In most cases, the latter reasoning prevails because employing contractual workers “affords companies greater flexibility,” Ducanes said.
Should an economic crisis occur or should the demand for certain goods go down, companies have to only wait out the workers’ five-month contracts or fire them on the spot without the need to give separation pay or other benefits.
The surplus even assures companies that they can easily find new and willing contractual workers. “Even if you fire workers, you feel confident that when you need to hire somebody again, you can always get from the pool of the unemployed,” he said.
“Contractualisation in essence makes hiring and firing easy,” he added.
Eiler considers Articles 106-109 of the Labour Code, or what they call “Herrera Law,” as the reinforcer of the contractual scheme.
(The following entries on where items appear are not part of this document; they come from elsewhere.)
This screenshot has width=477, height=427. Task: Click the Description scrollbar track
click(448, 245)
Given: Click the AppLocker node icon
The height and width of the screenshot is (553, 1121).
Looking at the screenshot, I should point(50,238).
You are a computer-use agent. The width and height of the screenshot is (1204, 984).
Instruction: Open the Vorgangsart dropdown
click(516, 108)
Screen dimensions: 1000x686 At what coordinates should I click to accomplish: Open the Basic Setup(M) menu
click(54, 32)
“Articles 106-109 allow contracting and subcontracting arrangements, and empowers the labour secretary to issue rules that promote contractualization,” Escresa said.
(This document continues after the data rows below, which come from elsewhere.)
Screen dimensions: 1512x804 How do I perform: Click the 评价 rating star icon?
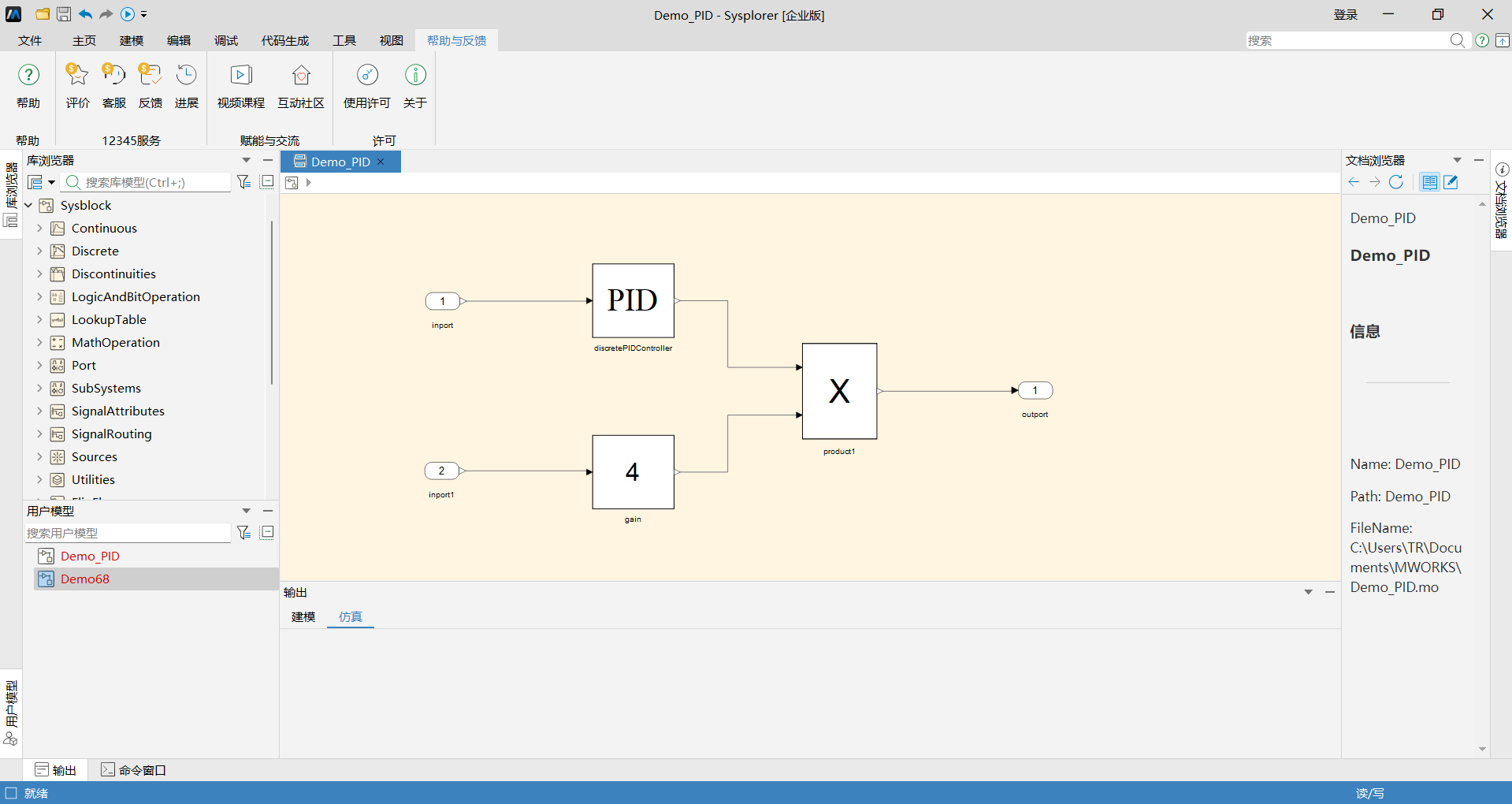[x=77, y=75]
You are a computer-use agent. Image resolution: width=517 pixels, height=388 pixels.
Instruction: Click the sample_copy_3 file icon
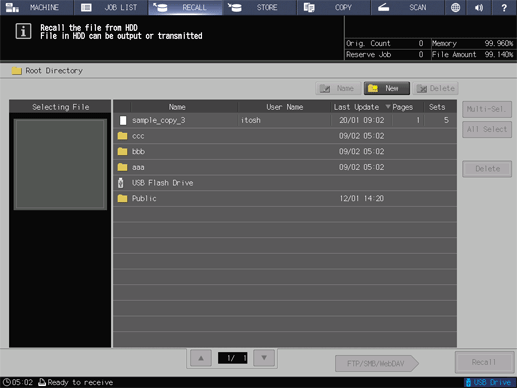tap(123, 120)
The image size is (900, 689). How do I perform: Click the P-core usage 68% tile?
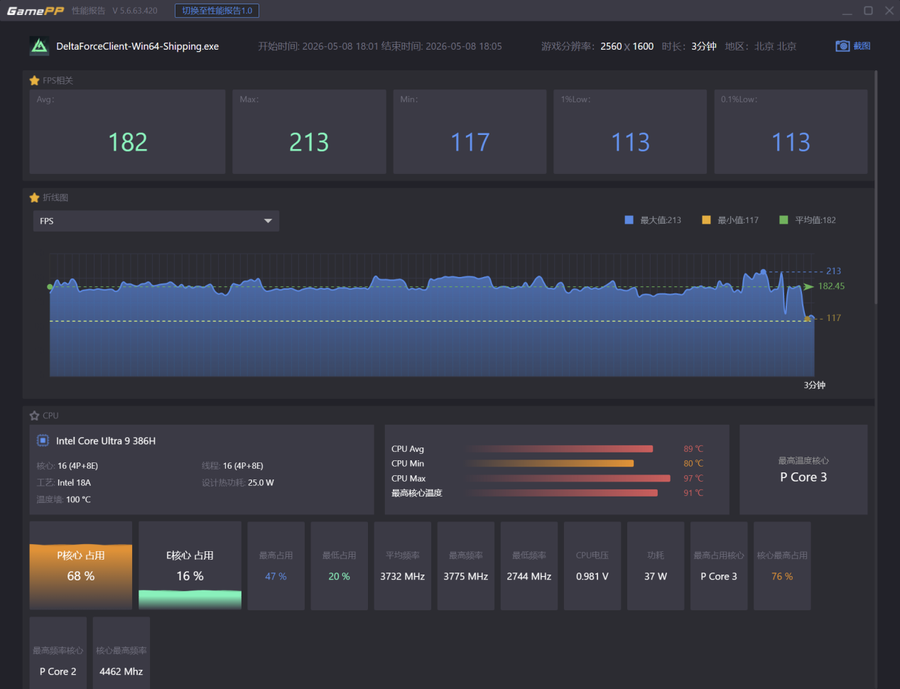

To supplement the Herrera Law, the Department of Labour and Employment (DOLE) approved in 2011 Department Order 18-A, which states the illegal forms of contractualisation but does not ban it altogether.
For Escresa, DO 18-A merely downplays the harsh work environment contractual workers have to live in.
“DO 18-A deodorises the rampant implementation of contractual arrangements in many companies, as it tries to promote contractual workers’ rights while encouraging
businesses to adopt ‘ethical’ contractualisation,” she said.
And while the law allows even contractual workers to organise and protest, it is all but a theory, Labog said, “as we know that management can easily fire these people.”
Not only does it trivialise job security for endo workers but contractualisation also makes it harder for regular employees to demand better pay and benefits, Labog said.
“The expanding pool of contractual workers, often outnumbering the regular workers, also has a huge impact on our organizing effort as management can use them against the regular workers who launch mass actions to push for higher wages and more benefits,” he said.
Fight for regularisation
It is the contractual workers who keep the business running when unions decide to launch a strike and boycott work, said Nelson Cornelio who speaks from experience as a former union leader and mall employee for 14 years.
“So we in the union realised that we have to also fight for the regularisation of these workers,” Cornelio said.
Cornelio’s union once succeeded in this goal with hundreds of endo workers “regularized” but the company eventually responded with new tactics to prevent it from happening again, he said.
The state of contractual workers can be attributed to the neoliberal schemes of policymakers, Labog said.
“They believe that to invite foreign investment, the state of labour should be depressed, meaning lower wages, contractualisation, among others,” he said.
“The government keeps on saying that human resource is our biggest asset but they cannot even protect and uphold the rights of the workers,” Labog said.